* [GIVEN INSTRUCTION]
Reproduce the part of the entries that opens with the line containing "Image resolution: width=1344" and closes with the last entry, substituting "Display size" for "Screen dimensions" and leaving everything else unchanged.

* [MATERIAL SHOWN]
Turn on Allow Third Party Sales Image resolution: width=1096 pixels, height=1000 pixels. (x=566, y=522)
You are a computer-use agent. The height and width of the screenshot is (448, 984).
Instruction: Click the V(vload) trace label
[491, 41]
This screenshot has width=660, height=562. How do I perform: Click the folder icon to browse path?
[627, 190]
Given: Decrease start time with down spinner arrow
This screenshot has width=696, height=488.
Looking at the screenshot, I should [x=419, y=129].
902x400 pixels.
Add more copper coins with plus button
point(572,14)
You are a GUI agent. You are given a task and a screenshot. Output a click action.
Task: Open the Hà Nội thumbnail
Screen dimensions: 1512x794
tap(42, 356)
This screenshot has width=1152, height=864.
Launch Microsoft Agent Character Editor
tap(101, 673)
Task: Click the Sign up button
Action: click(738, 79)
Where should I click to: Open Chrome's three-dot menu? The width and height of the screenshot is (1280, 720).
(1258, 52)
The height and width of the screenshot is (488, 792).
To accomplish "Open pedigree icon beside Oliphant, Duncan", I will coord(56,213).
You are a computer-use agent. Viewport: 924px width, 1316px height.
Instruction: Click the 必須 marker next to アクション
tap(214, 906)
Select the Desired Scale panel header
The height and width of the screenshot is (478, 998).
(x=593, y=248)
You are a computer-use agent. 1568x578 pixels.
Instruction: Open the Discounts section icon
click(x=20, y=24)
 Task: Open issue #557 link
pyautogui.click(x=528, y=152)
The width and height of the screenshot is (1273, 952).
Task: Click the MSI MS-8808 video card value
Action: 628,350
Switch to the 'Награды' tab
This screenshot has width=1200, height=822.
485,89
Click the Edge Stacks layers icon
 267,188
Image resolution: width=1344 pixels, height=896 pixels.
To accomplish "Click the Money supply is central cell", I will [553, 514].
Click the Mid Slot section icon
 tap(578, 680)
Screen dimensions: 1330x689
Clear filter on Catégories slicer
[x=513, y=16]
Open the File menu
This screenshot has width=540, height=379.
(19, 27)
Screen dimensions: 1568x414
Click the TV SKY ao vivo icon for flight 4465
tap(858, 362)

* [TASK RESPONSE]
Image resolution: width=1344 pixels, height=896 pixels.
To accomplish "Click the Money supply is central cell", I will [553, 514].
Click the Mid Slot section icon
 tap(578, 680)
Display size: 1330x689
Clear filter on Catégories slicer
[x=513, y=16]
Open the File menu
This screenshot has width=540, height=379.
(19, 27)
Display size: 1568x414
Click the TV SKY ao vivo icon for flight 4465
tap(858, 362)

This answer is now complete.